From the line that contains "You are a GUI" down to the last line of the listing below, reproduce each line exactly but not the pictures.

• TASK INPUTS:

---------------

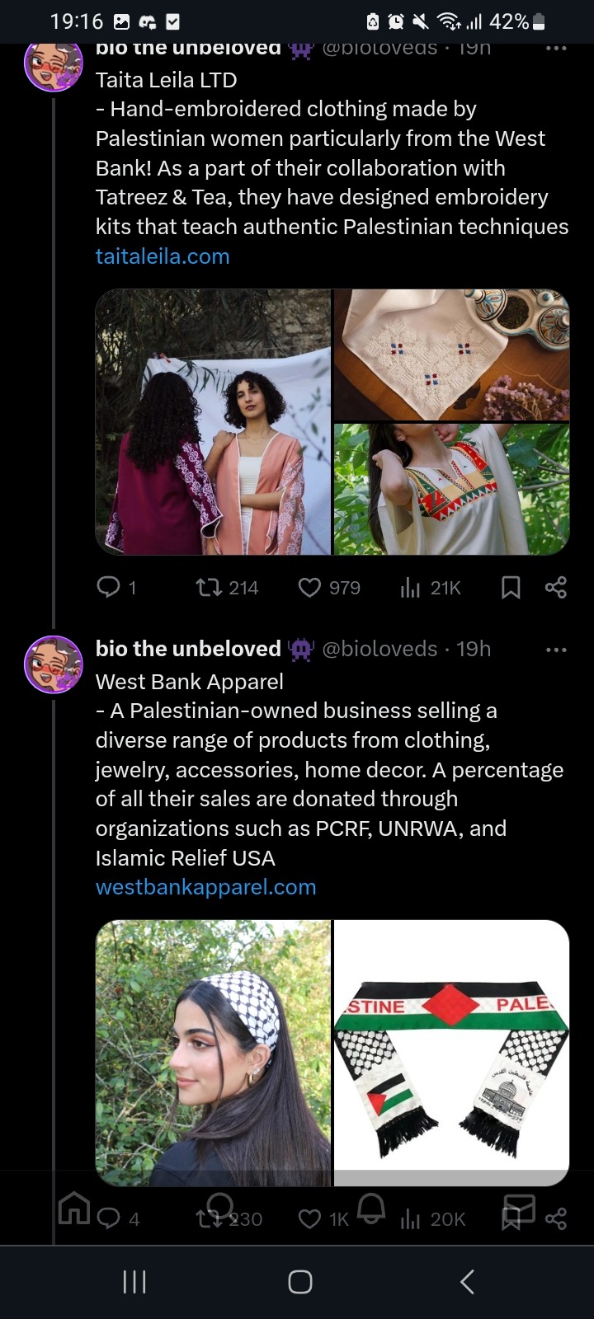The image size is (594, 1319).
Task: Visit the westbankapparel.com link
Action: tap(205, 887)
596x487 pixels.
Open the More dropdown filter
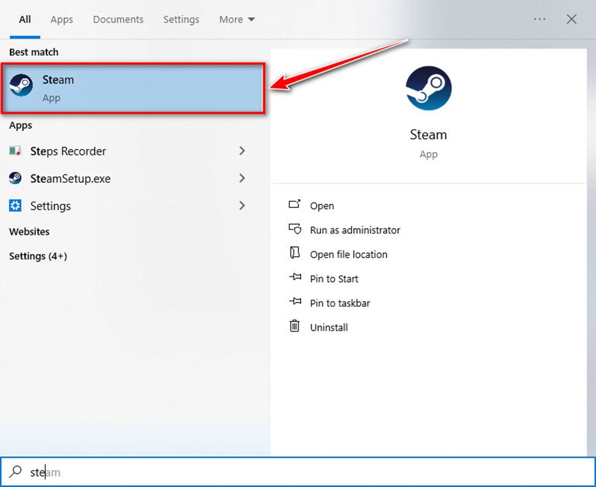pyautogui.click(x=237, y=19)
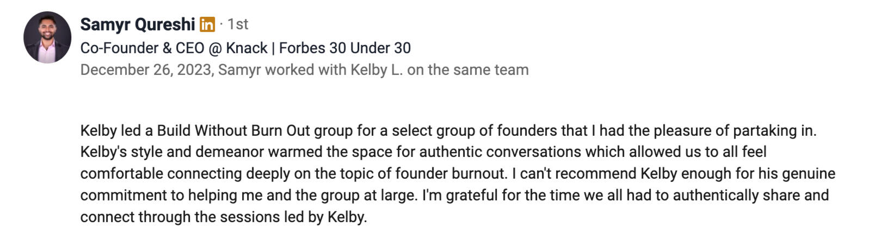Open the Samyr Qureshi name link

137,24
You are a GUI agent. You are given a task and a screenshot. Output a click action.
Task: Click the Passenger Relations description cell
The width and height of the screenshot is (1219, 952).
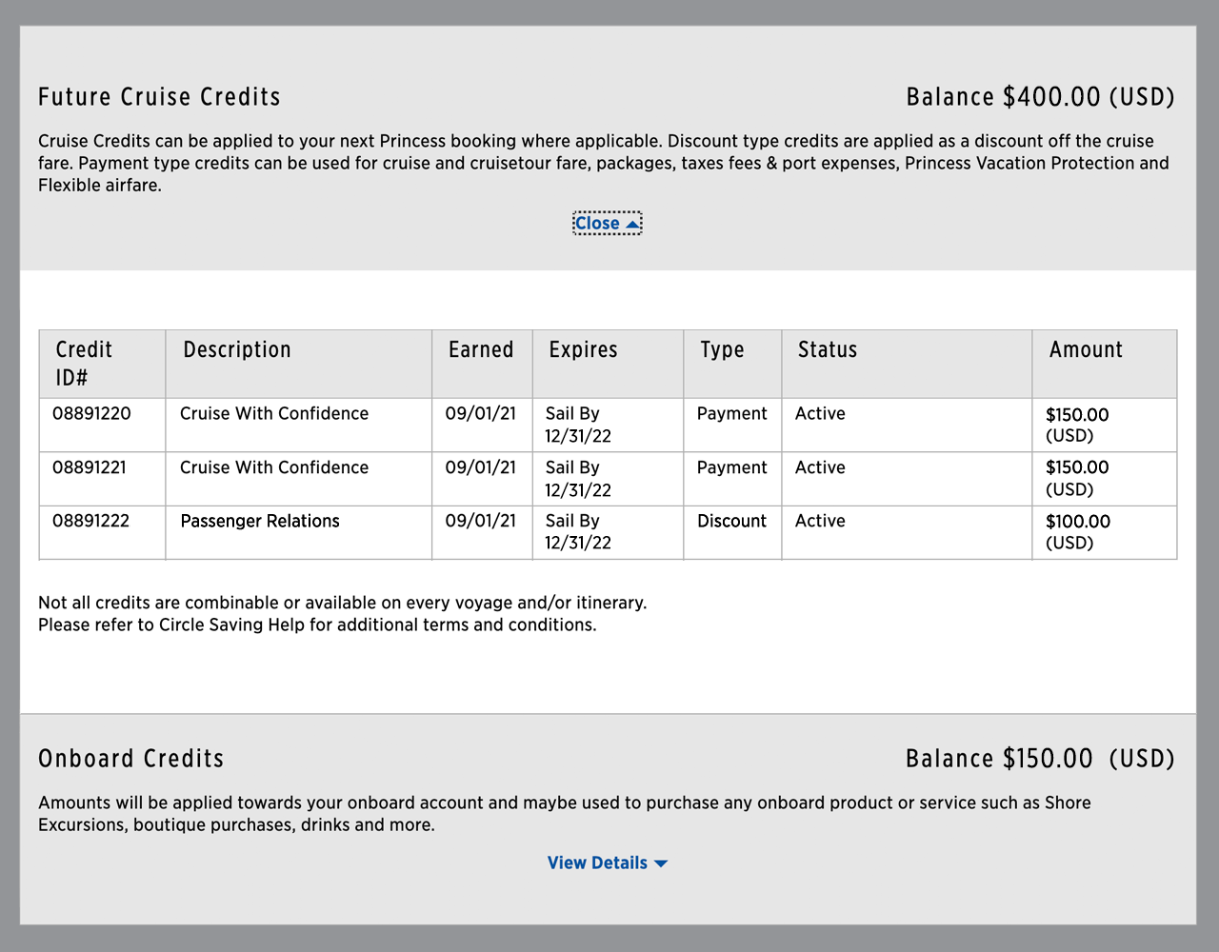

---------------

• THE COMPLETED TASK:
You are a GUI agent. You are given a task and a screenshot. Output a click action.
Task: Click the Passenger Relations description cell
The width and height of the screenshot is (1219, 952).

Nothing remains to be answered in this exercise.